All eyes are set on the final act of corporates in fiscal 2021. India Inc is expected to deliver a strong performance in March quarter, with a year-on-year (y-o-y) revenue growth of 15-17 per cent to Rs 6.9 lakh crore, indicates a CRISIL Research estimate. The double-digit growth comes after eight quarters of either decline or single-digit growth.
With the visible recovery in the second half of fiscal 2021, overall revenue for the sample may be a mere 0.5 per cent lower compared with fiscal 2020, supported by larger players displaying more resilience than mid-corporate and smaller players in dealing with the impact of pandemic. The estimates are based on an analysis of nearly 300 companies, which account for 55-60 per cent of NSE's market capitalisation (excluding financial services and oil companies).
"The robust revenue growth rides on a low base of the corresponding quarter a year ago, besides higher government capital expenditure, and higher realisations amid a commodity upcycle, among others," the report said.

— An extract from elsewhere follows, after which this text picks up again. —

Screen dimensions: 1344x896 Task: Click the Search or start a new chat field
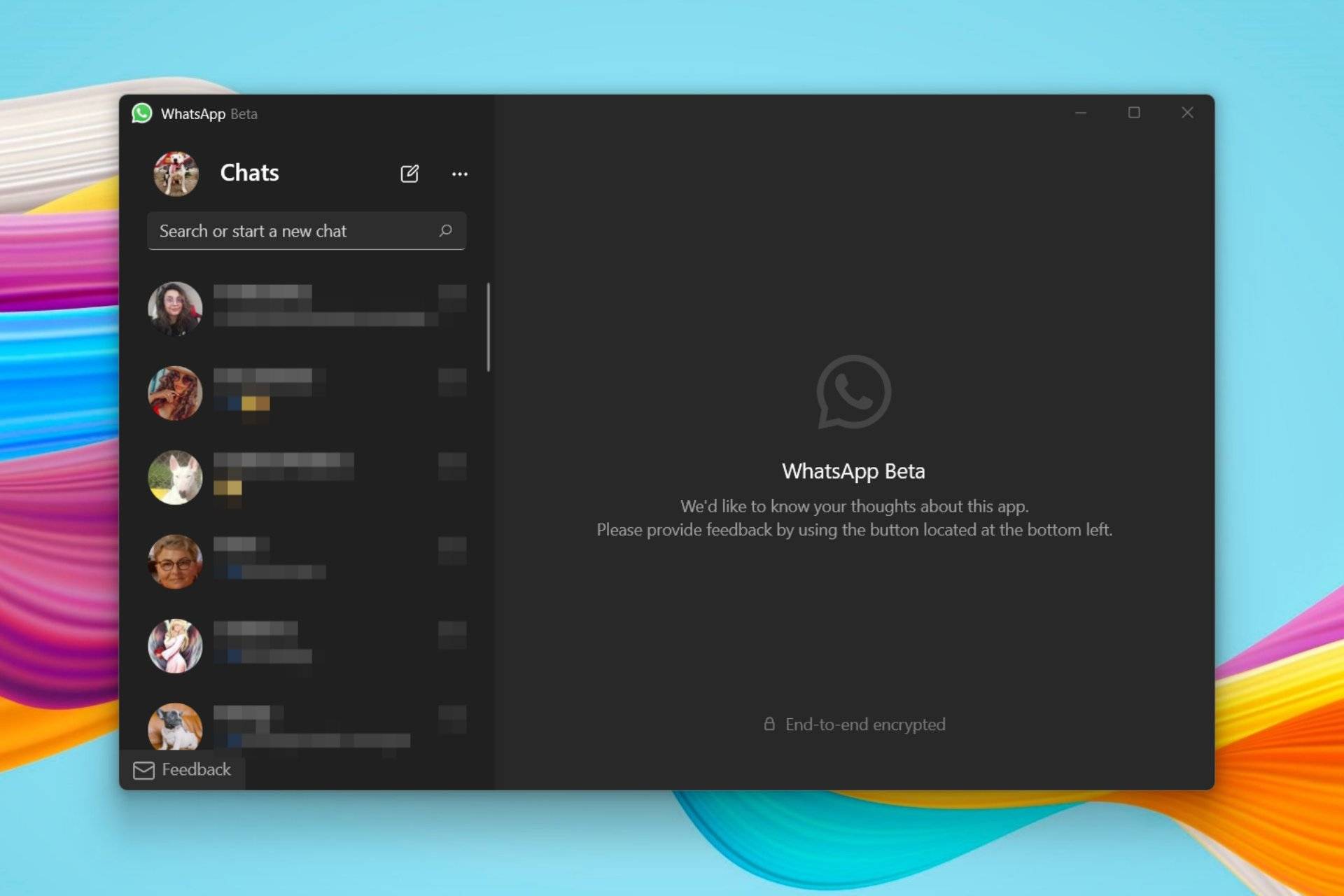coord(306,231)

A closer look at the revenue breakup indicates approximately 50 per cent of the recovery is contributed by three key verticals -- automobiles, IT services and construction. Construction-linked sectors such as steel and cement are estimated to have seen revenue rise of 45-50 per cent and 17-18 per cent on-year, respectively, buoyed by higher realisations and volumes. Domestic prices of flat steel and cement are estimated to have increased around 32 per cent and 2 per cent on a yearly basis, respectively, supporting revenue growth in the quarter.
Nonetheless, the picture is not rosy across verticals. A cloud of uncertainty continues to loom over consumer discretionary services. Revenue for players in sectors such as airline services is estimated to drop around 30 per cent y-o-y amid social distancing and cut in discretionary expenses, especially travel budgets. Similarly, revenue for players in media and entertainment is also expected to drop 10 per cent due to lower advertisement spends and subscriptions, the report highlighted. That said, a lower share of such sectors in the top 300 sectoral mix has muted the impact.

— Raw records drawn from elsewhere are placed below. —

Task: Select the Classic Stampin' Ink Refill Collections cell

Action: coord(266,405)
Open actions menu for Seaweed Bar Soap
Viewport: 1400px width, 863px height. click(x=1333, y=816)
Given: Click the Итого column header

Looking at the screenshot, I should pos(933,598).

Meanwhile, earnings before interest, tax, depreciation and amortisation (EBITDA) is estimated to be 28-30 per cent higher on yearly basis for the fourth quarter, significantly better than the revenue growth. Demand recovery, higher realisations and unprecedented fixed-cost reduction measures have enabled a healthy rise in EBITDA margins for six quarters now.
However, rising commodity prices will lead to a decline in margins on a sequential basis. Key raw materials -- steel, aluminium, natural rubber and crude oil -- saw double-digit increase from March 2020 levels. Nevertheless, the low base of last year is expected to take EBITDA margins over 200 bps higher on-year.
Sequentially, an increase in commodity prices should result in contraction of margins across key sectors. Margins in steel, cement and pharmaceuticals sectors, which together account for nearly 30 per cent of aggregate EBITDA profits, are expected to contract by 380 bps, 230 bps and 160 bps, respectively, on a sequential basis.
Despite this, fiscal 2021 would see EBITDA profits rise 12-13 per cent on-year over flat revenues, the report added. EBITDA margins would reach a decade high of 22.2 per cent, led by low commodity prices in the first half and fixed-cost reduction initiatives across companies for the year.
As COVID-19 cases rise with the second wave, states are likely to mount partial lockdowns, keeping demand recovery uncertain in the near term. Newer strains of the virus, scale of vaccinations and subsequent revival in demand would be among the key monitorables for fiscal 2022.